I think you are under a slight misunderstanding. By default, the
"isThreadSafe" page directive is true. This means that the JSP code is
(supposed to be) thread-safe, and therefore the generated servlet does NOT
implement SingleThreadModel. The "isThreadSafe" directive equal to true is
not a guarantee by the system that your JSP will be implemented in a
thread-safe manner, rather it's the opposite; it's an assertion by you, the
JSP author, that there's nothing in your code that is not thread-safe
(thereby allowing the system to run that JSP in a multi-threaded manner). If
you do something in your JSP that is known to be not thread-safe, such as
using the <%! %> tag to declare a variable that you don't want concurrent
access to, then you need to set "isThreadSafe" to false. It is then that the
generated servlet will implement SingleThreadModel.

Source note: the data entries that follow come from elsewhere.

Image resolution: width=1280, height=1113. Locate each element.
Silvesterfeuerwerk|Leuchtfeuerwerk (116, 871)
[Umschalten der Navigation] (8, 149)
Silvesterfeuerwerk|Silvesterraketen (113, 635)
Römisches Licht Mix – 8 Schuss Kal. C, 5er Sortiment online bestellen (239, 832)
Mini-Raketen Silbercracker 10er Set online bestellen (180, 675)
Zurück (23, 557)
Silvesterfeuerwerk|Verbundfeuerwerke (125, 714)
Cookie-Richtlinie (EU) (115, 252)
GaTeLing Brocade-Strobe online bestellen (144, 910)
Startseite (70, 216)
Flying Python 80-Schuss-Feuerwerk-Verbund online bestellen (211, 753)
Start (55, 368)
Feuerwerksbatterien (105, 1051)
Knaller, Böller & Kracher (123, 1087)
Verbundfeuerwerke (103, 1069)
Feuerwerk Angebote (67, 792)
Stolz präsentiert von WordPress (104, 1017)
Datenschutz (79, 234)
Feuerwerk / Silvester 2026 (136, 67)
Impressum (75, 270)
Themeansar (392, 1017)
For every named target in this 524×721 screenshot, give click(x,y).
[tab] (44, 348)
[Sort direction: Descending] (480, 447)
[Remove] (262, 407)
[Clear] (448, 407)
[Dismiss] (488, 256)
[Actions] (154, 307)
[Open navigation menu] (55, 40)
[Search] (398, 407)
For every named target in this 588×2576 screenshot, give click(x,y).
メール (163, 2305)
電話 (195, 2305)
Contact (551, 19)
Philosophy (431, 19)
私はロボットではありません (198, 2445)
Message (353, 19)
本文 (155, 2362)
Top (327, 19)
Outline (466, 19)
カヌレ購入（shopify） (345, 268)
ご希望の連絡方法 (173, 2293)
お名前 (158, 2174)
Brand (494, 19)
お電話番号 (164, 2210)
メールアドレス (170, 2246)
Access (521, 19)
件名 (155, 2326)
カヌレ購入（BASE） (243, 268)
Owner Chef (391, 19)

The "useBean" tag with no scope attribute gives you a method-local object,
which is thread-safe. Objects stored in the session scope are technically
not thread-safe in that there's no automatic mechanism that prevents them
from being accessed concurrently. In practice, however, if you assume that
the session mechansim is working correctly in your server, there should be
only one thread at a time for a particular session. Unless, of course, your
user decides to open another browser window to your application, and manages
to hit the "submit" button of the second window before the request from the
first window has finished. But this is a pretty low probability event.

--Jim Preston

-----Original Message-----
From: A mailing list about Java Server Pages specification and reference
[mailto:[EMAIL PROTECTED]]On Behalf Of Panagiotis Konstantinidis
Sent: Friday, August 04, 2000 12:56 AM
To: [EMAIL PROTECTED]
Subject: JSP thread-safe


     By default servlets generated from JSP pages are thread-safe. I guess
that this means that the servlets generated implement the SingleThreadModel.

    My question is if requests to the same page will be serialized thus
decreasing site performance. And what if I don't compile JSP pages with
thread-safe enabled? For example as far as I know beans and variables
declared in JSP pages are within the scope of jsp_service method thus making
them local variables not affected by a call from another thread. So why not
use not thread-safe pages? Are beans in session scope affected?